Néanmoins, le portail a toutes les chances d’être déclaré hors la loi. « Si des données à caractère judiciaire sont récoltées de cette façon, il y a alors atteinte à la législation sur la protection de la vie privée », a estimé la Commission de la protection de la vie privée. « Les organisations de défense des droits de l’homme vont se réunir dès que possible pour voir quelles actions mener devant la justice », affirme pour sa part Paul Nsapu, secrétaire général de la Fédération internationale des ligues des droits de l’homme (FIDH).

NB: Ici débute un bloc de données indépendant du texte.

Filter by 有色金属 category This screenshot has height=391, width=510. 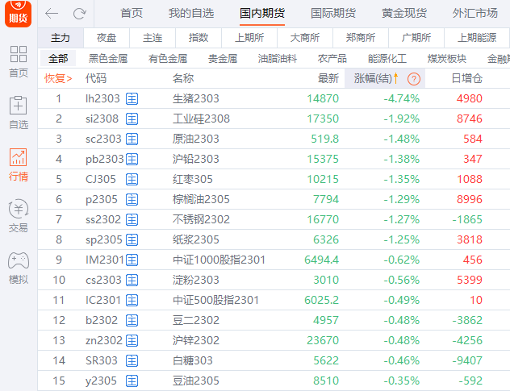coord(168,58)
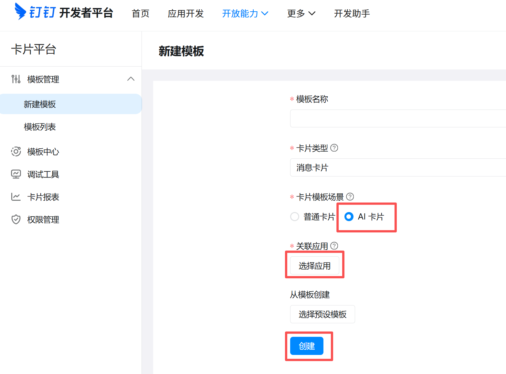
Task: Expand the 更多 dropdown menu
Action: pyautogui.click(x=301, y=14)
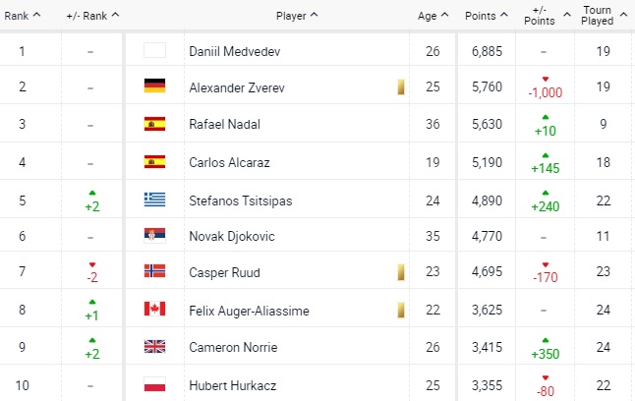
Task: Click the blank flag beside Daniil Medvedev
Action: pyautogui.click(x=154, y=50)
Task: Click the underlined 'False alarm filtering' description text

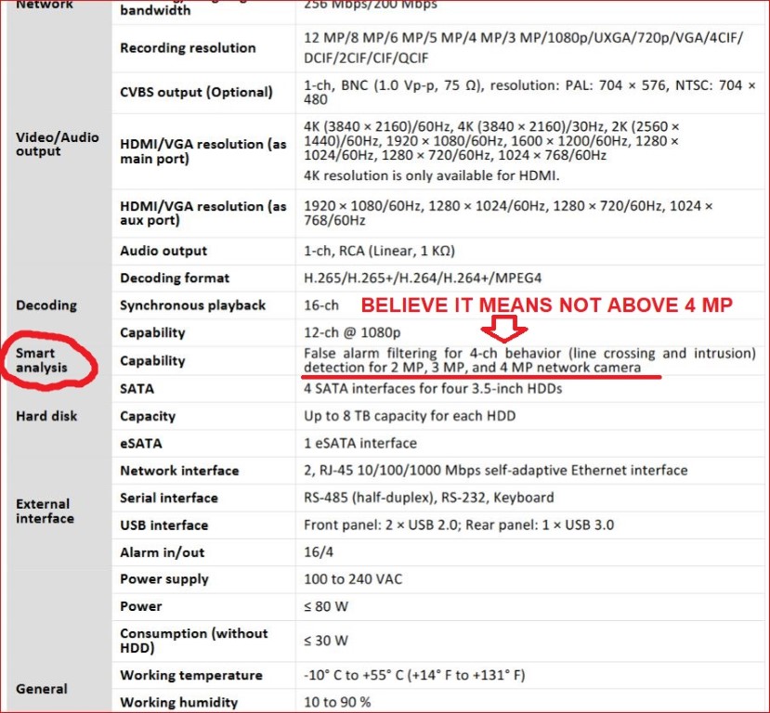Action: click(529, 361)
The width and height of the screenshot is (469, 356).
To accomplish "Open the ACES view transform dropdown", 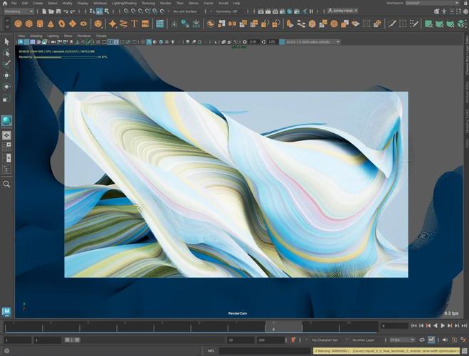I will (x=310, y=42).
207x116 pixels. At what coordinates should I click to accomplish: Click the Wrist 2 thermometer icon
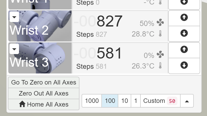pos(160,34)
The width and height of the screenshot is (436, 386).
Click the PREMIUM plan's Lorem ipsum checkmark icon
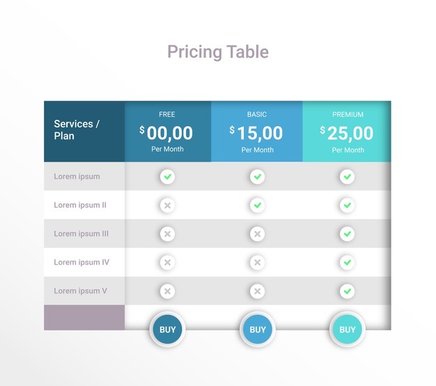click(x=347, y=176)
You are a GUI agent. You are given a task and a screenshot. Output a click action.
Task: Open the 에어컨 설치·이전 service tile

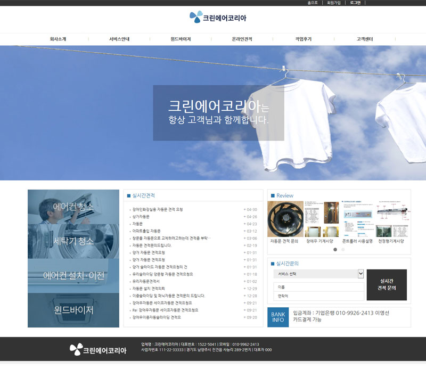(x=73, y=276)
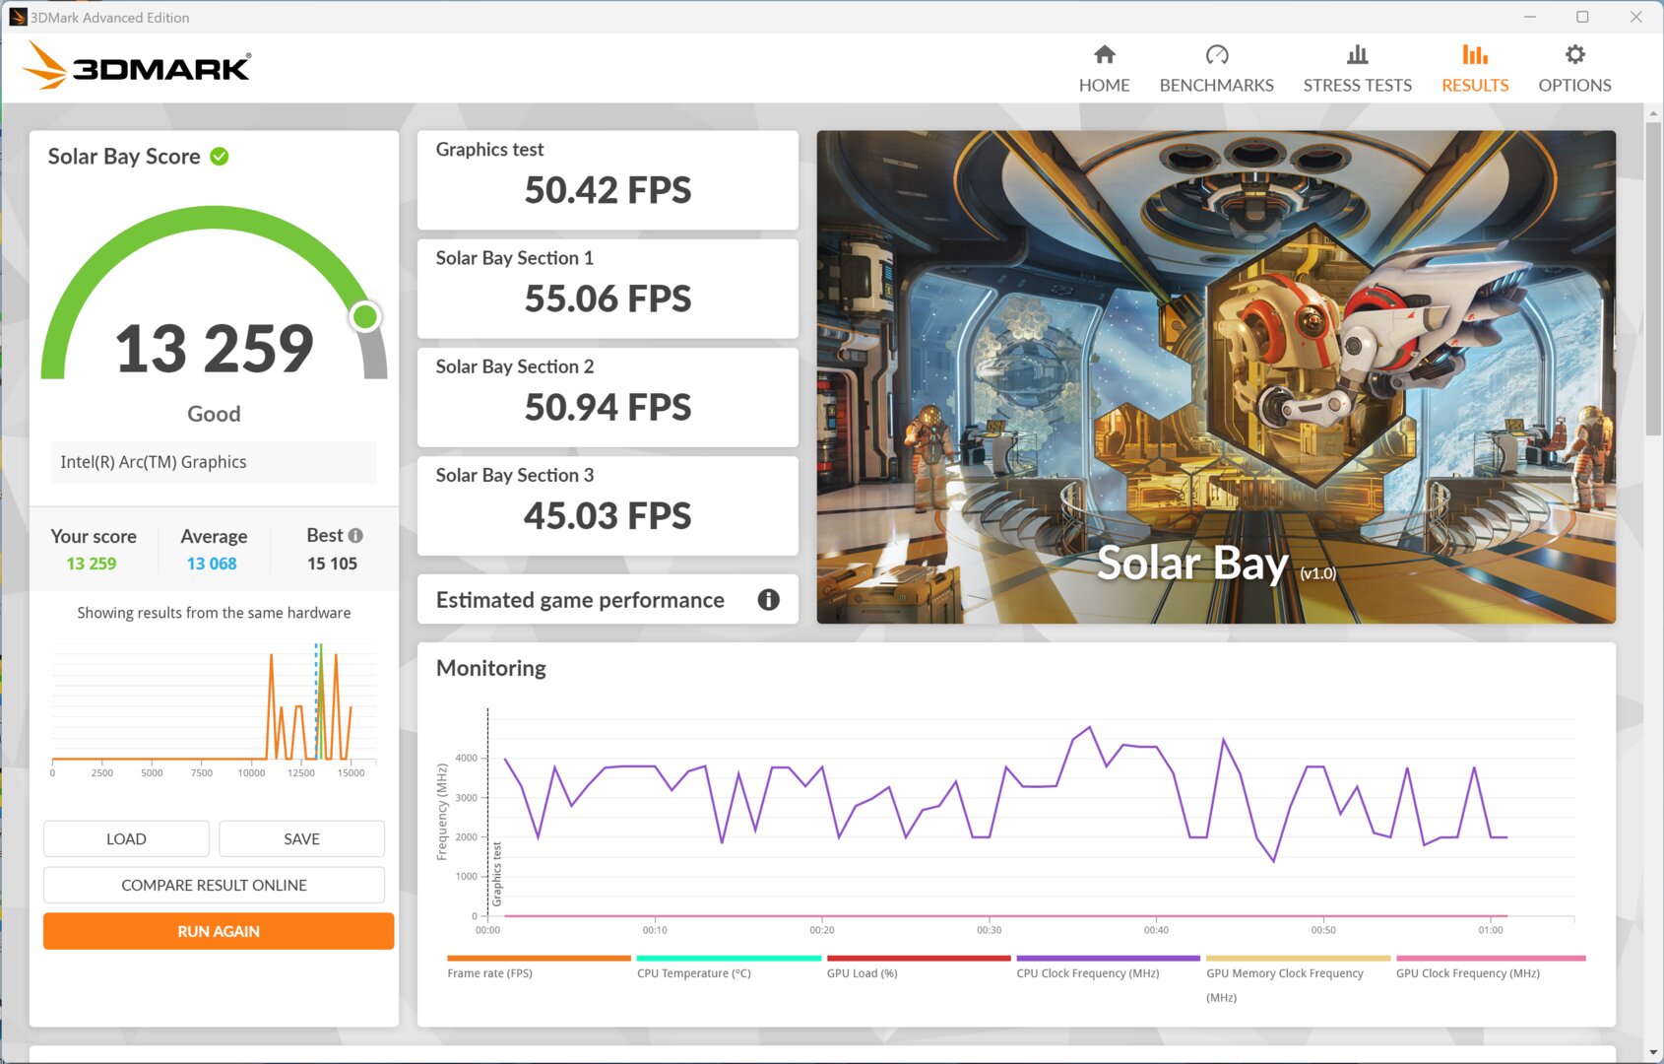Click the Solar Bay preview image
This screenshot has height=1064, width=1664.
(1216, 377)

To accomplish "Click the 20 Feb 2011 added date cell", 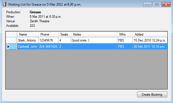I will coord(150,47).
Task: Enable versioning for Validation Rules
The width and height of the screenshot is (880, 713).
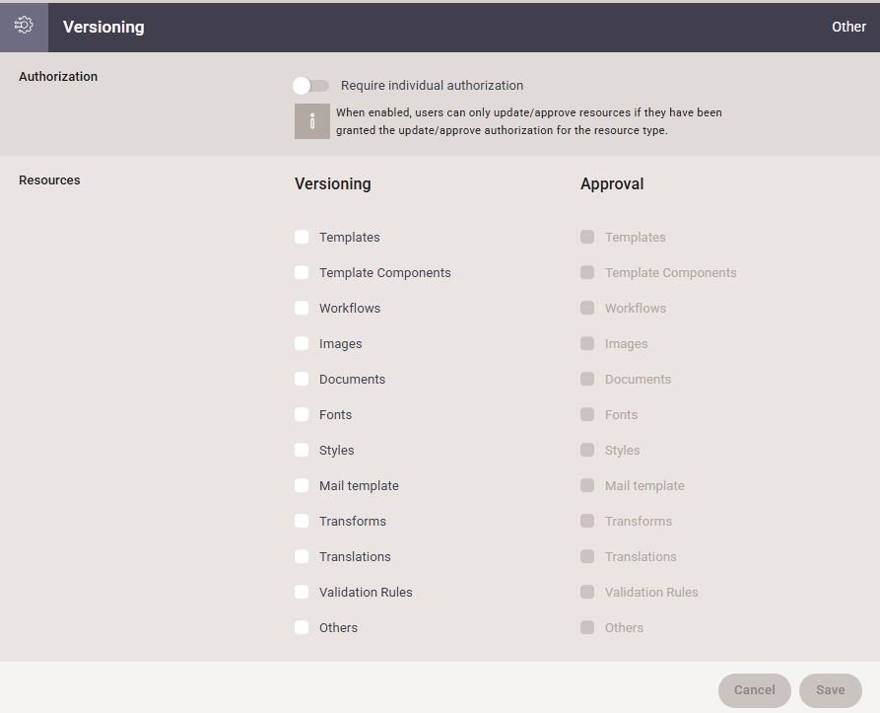Action: pos(302,593)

Quoi qu’il en soit, le Vlaams Belang, en perte de vitesse, a réussi un nouveau coup médiatique à quelques mois des élections communales, qui se tiendront en octobre. Le parti, qui compte désormais 16 parlementaires (sur un total de 221), a perdu plus du tiers de ses électeurs lors des législatives de 2010. Selon une étude de l’université KUL de Louvain publiée le 5 avril dernier, l’immense majorité d’entre eux se sont reportés sur la Nouvelle Alliance flamande (N-VA), parti à vocation gouvernementale qui revendique l’indépendance de la Flandre mais rejette les dérives xénophobes de l’extrême droite. « On peut donc être certain que le Vlaams Belang va aller encore plus loin sur le chemin de l’anti-immigration et de l’anti-islam, car c’est la seule chose qu’il peut faire pour se distinguer », estime un des auteurs de l’étude.